In short, the proposed mixed loss possesses the applicability and effectiveness, and ResNet34-ML with the batch training technique has better identification ability on the CT images of lung cancer dataset. The advantage of our method is that it provides a non-invasive alternative solution for identifying the EGFR mutation status when the patient is not suitable for biopsy, and quickly promotes the clinician to make treatment decisions for the patient.

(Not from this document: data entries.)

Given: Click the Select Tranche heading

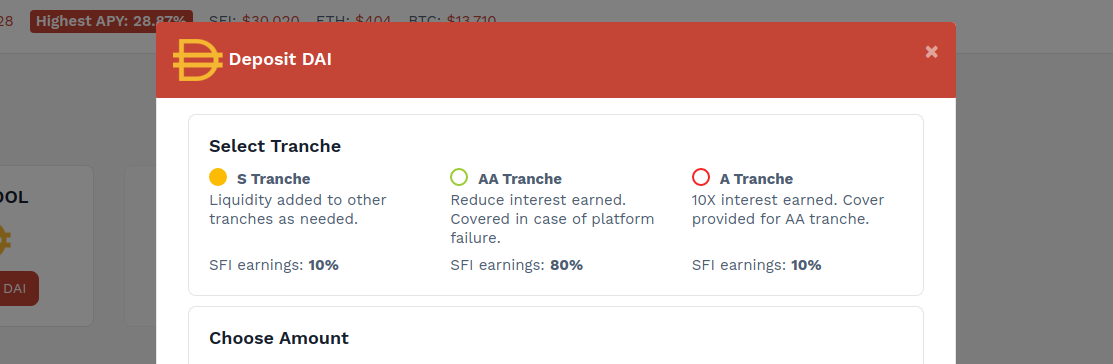Looking at the screenshot, I should pyautogui.click(x=275, y=146).
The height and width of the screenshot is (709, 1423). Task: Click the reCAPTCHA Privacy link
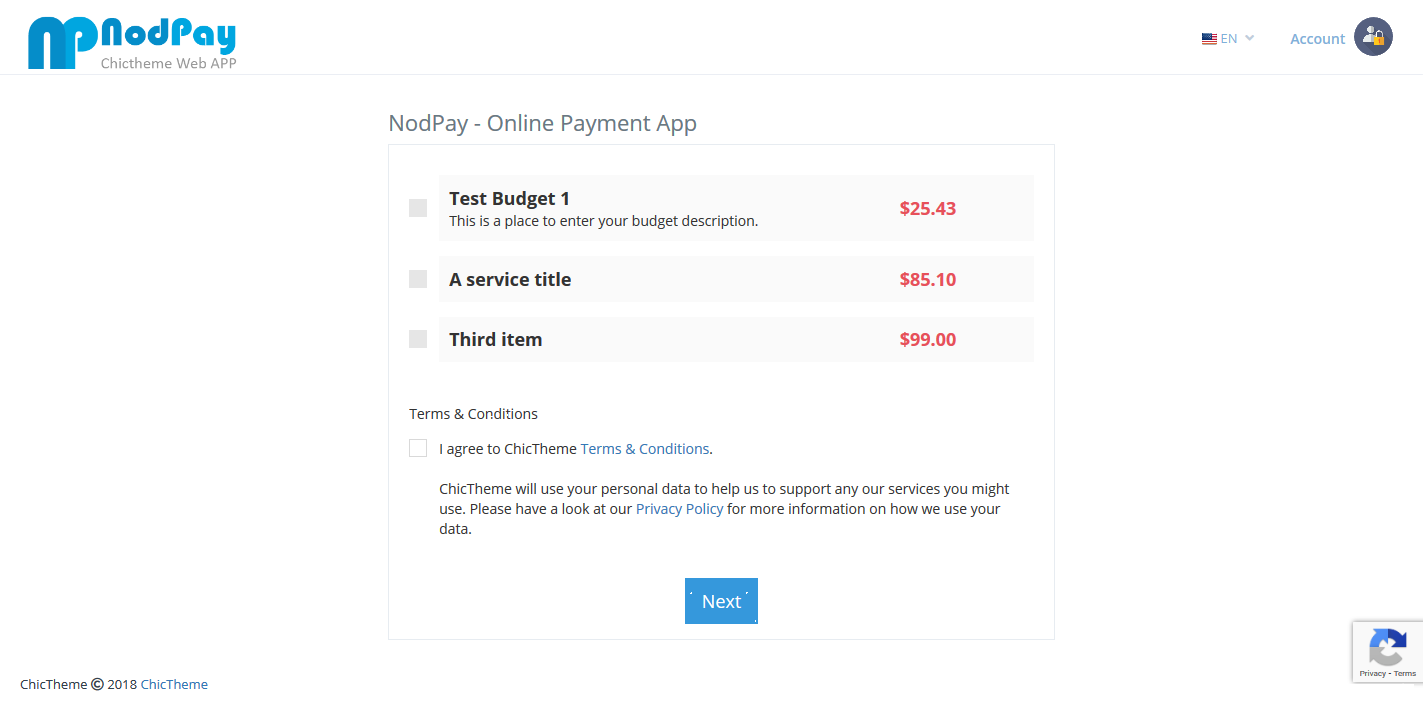pos(1372,674)
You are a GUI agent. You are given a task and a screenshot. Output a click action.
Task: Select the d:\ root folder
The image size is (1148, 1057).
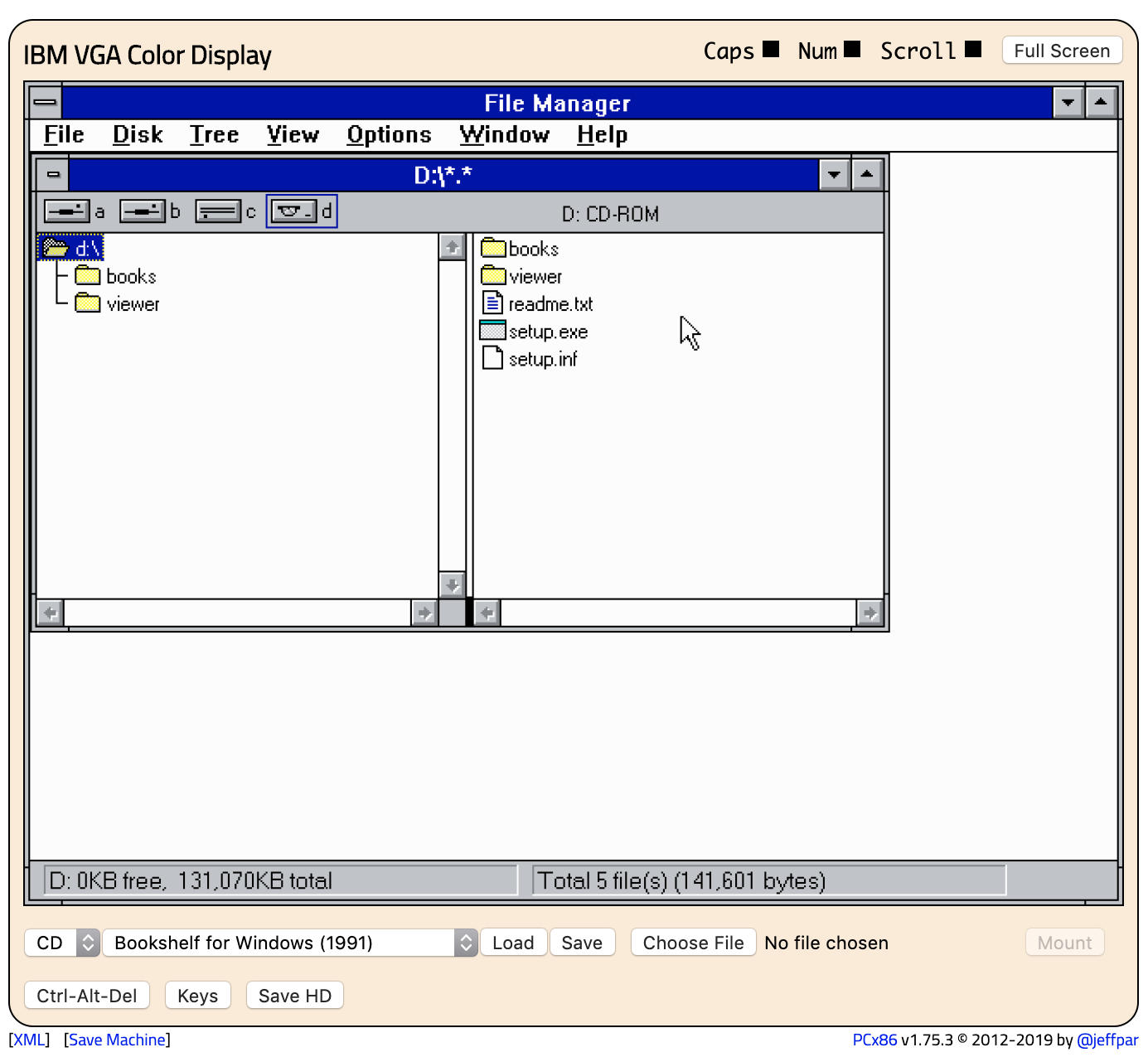click(x=71, y=247)
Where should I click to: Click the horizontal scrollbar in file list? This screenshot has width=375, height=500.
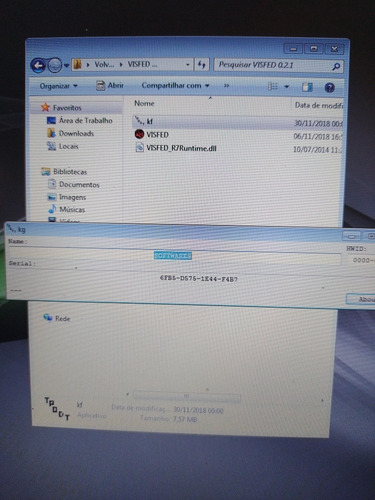187,396
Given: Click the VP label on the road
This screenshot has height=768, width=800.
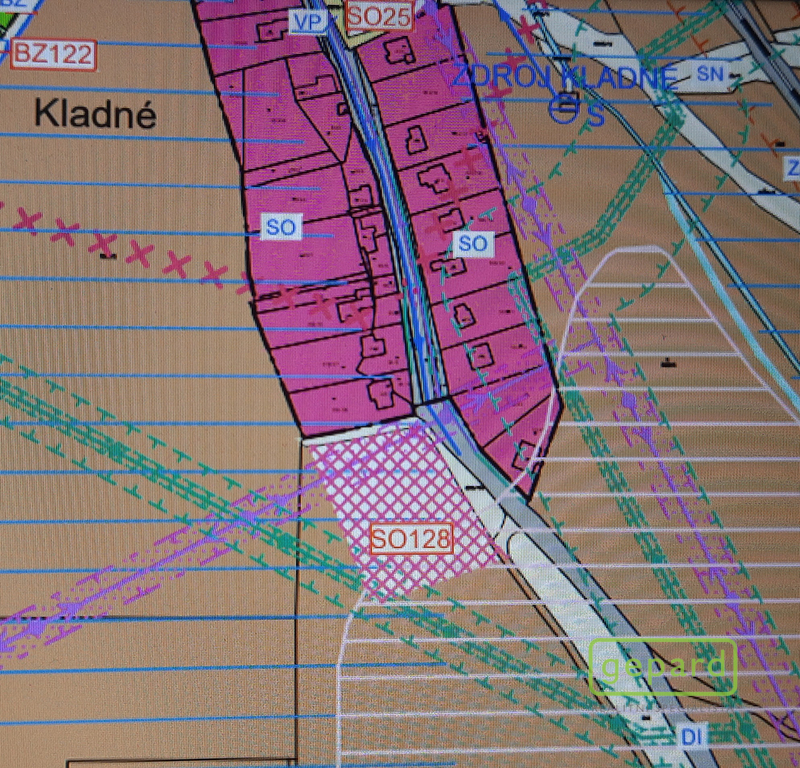Looking at the screenshot, I should [x=306, y=21].
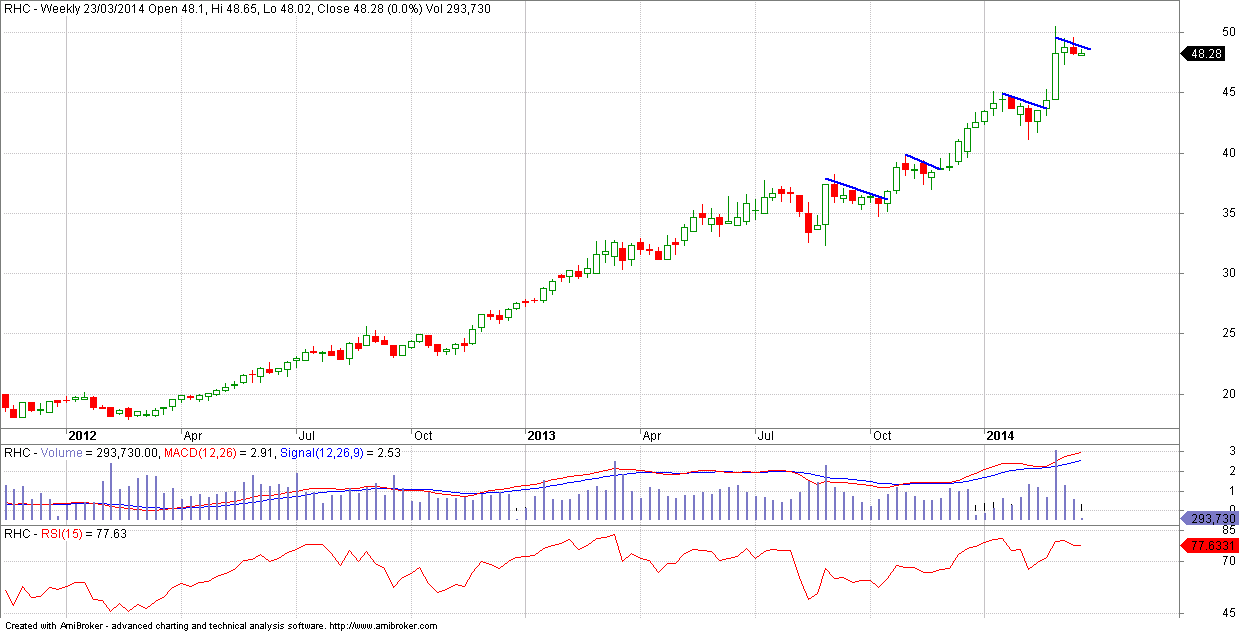This screenshot has width=1240, height=632.
Task: Open the www.amibroker.com link
Action: [383, 626]
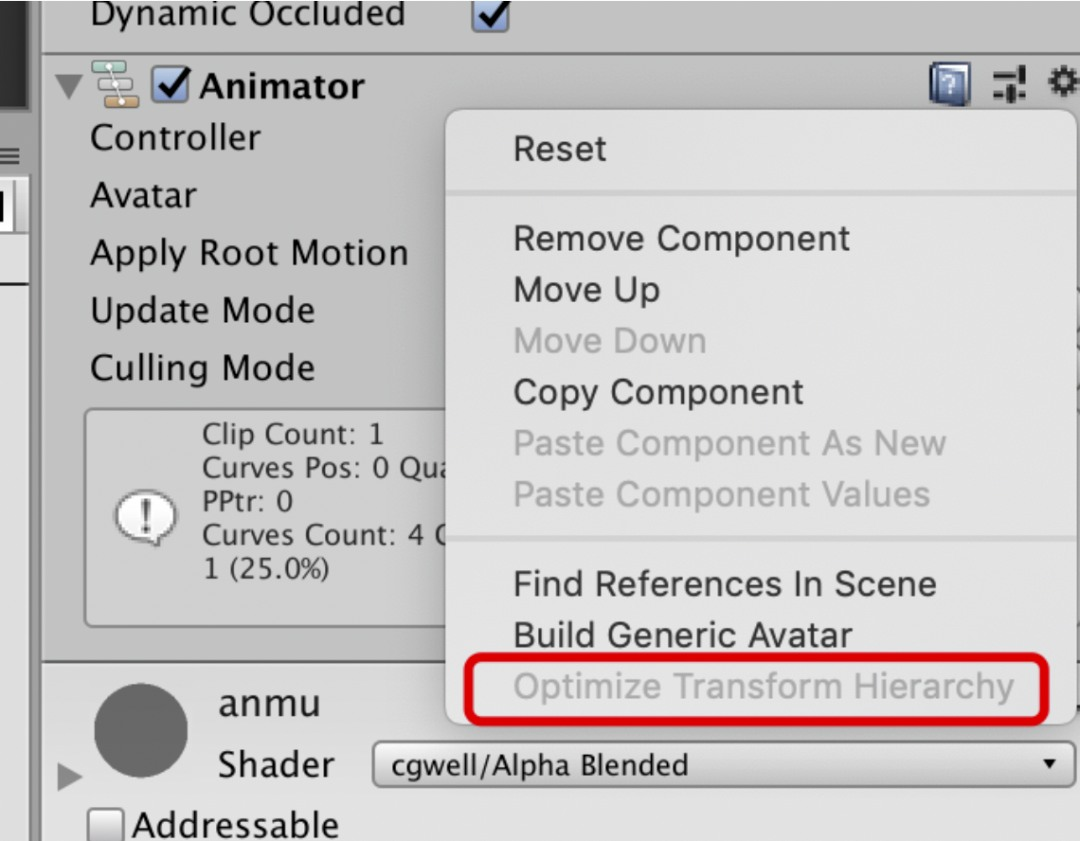Image resolution: width=1080 pixels, height=841 pixels.
Task: Toggle the Dynamic Occluded checkbox
Action: (490, 14)
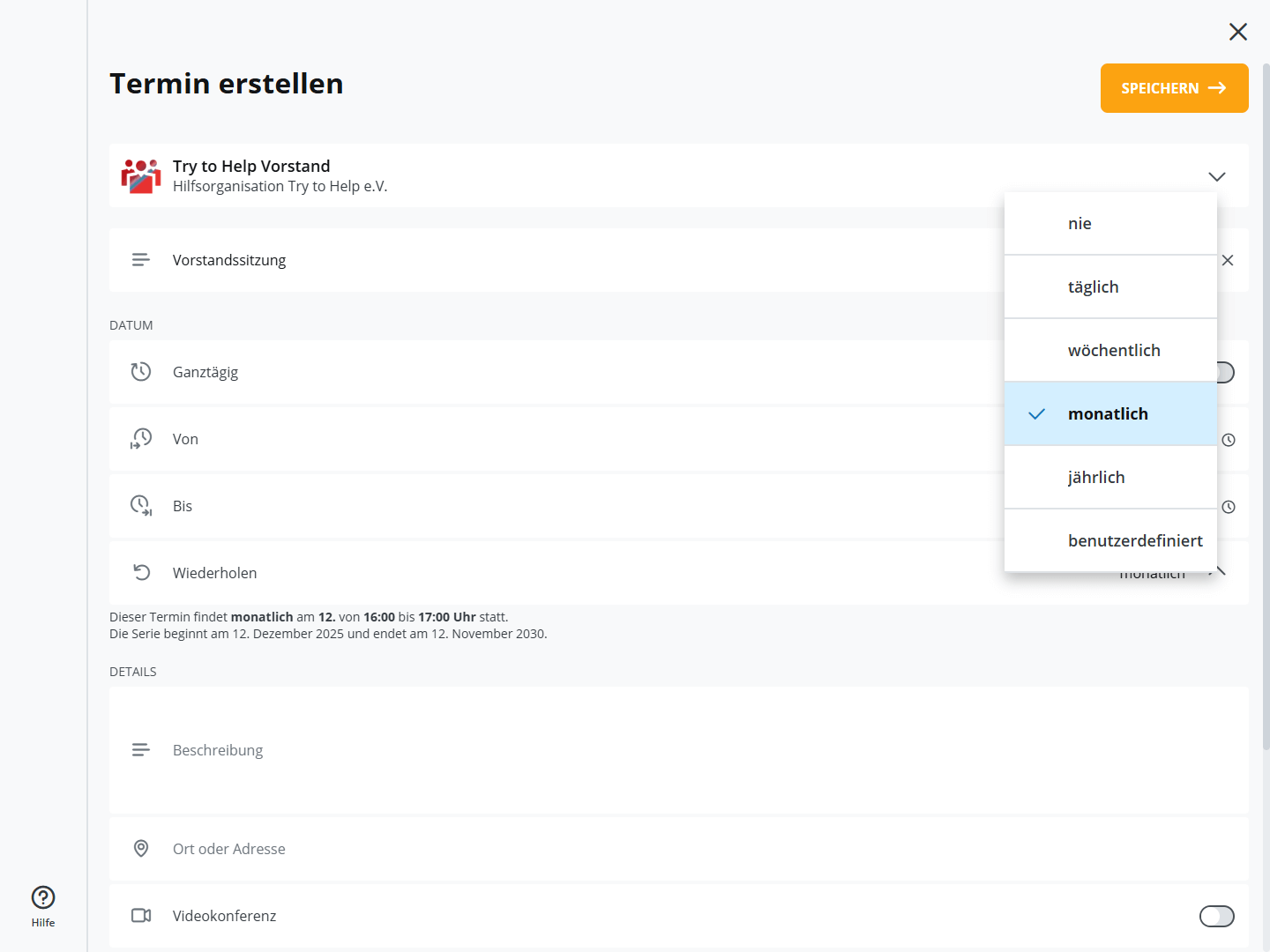1270x952 pixels.
Task: Toggle the Ganztägig all-day switch
Action: [x=1225, y=373]
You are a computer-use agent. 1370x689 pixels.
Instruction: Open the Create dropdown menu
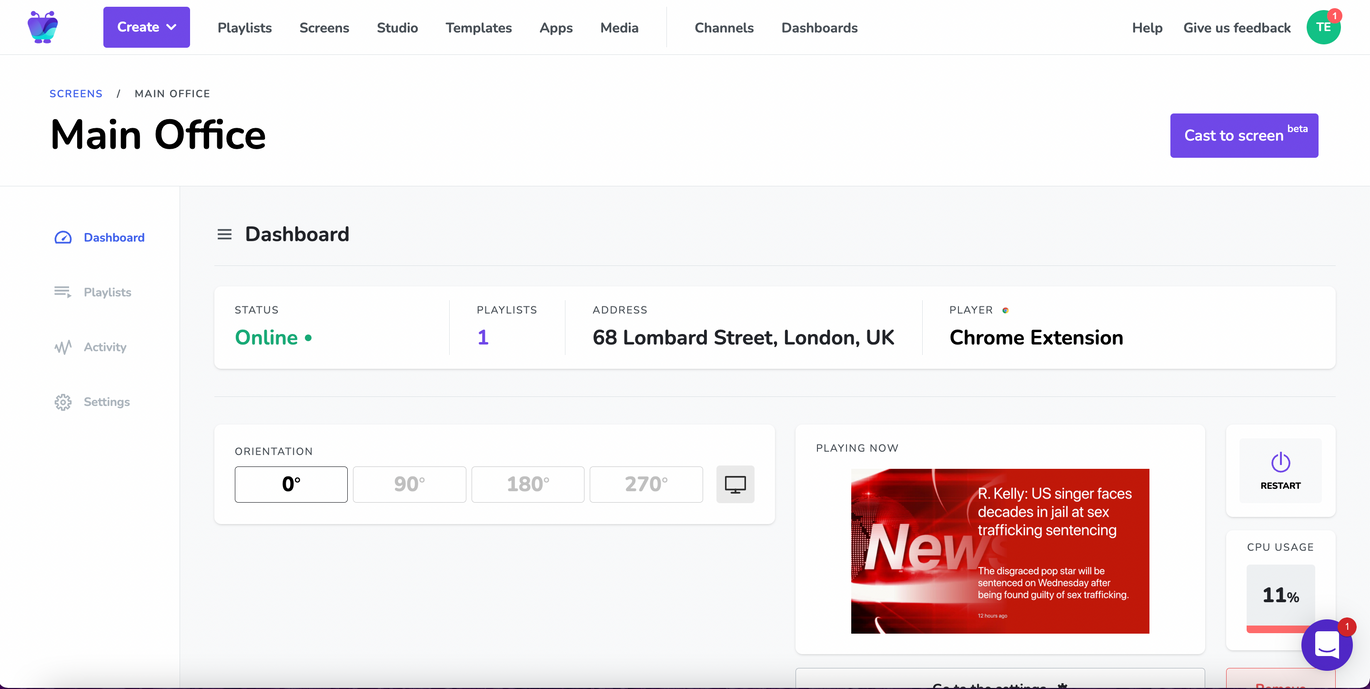(x=146, y=27)
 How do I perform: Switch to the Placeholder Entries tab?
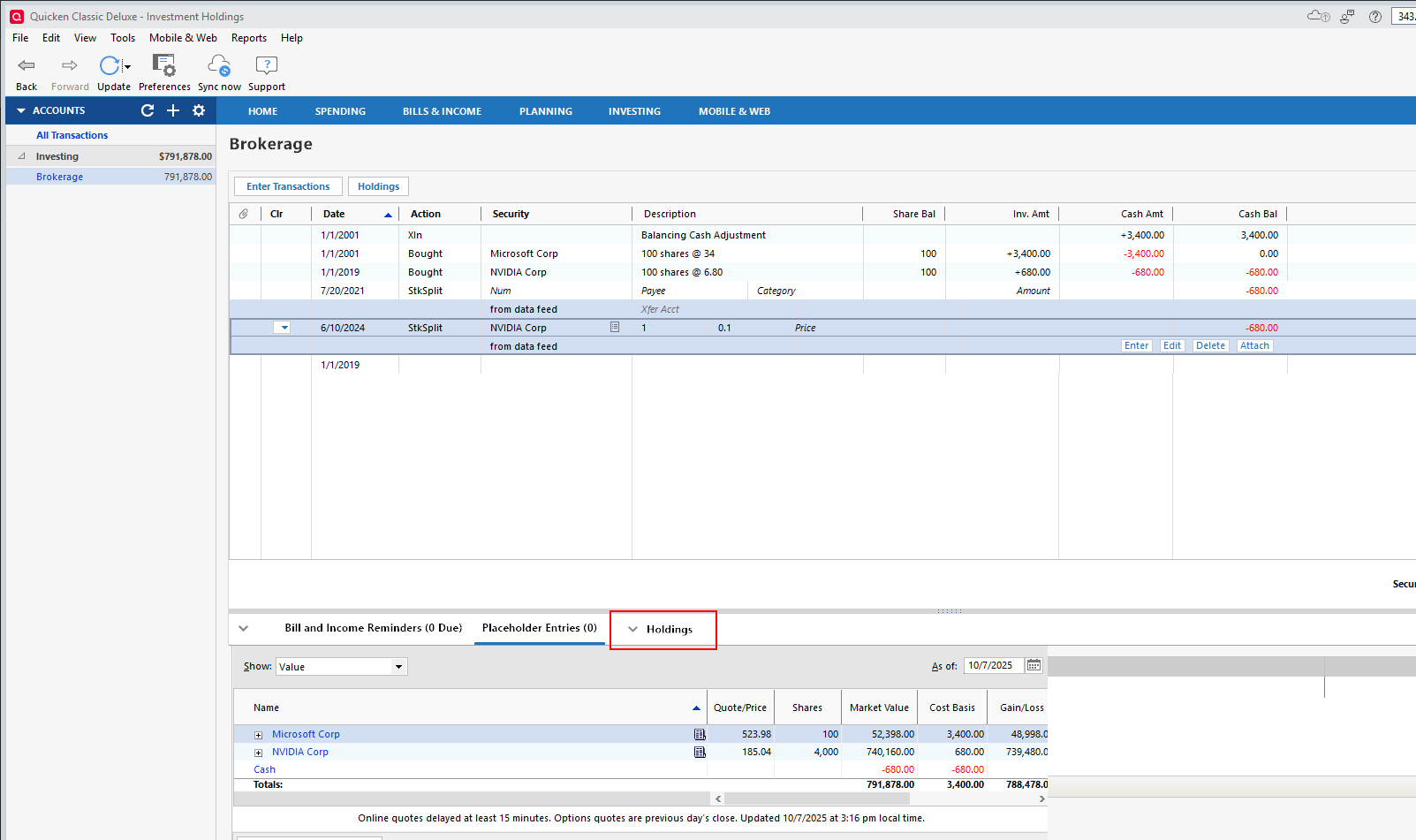click(539, 628)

Although the performance of ResNet-MLB models is encouraging, this study has some limitations. First, our research only focused on the EGFR mutation status of lung cancer. However, the relationship between EGFR mutation and other gene mutations (such as KRAS, ALK) is unconsidered. Secondly, we only consider the identification of the EGFR mutation status of lung cancer based on CT images, the combination of CT and other images (such as PET) is unclear. Therefore, the correlation between EGFR mutations and other gene mutations will be explored by introducing attention mechanism and multi-task learning in the future. Besides, more CT images and other images of lung cancer will be collected to design a fusion strategy which may improve the identifiable performance.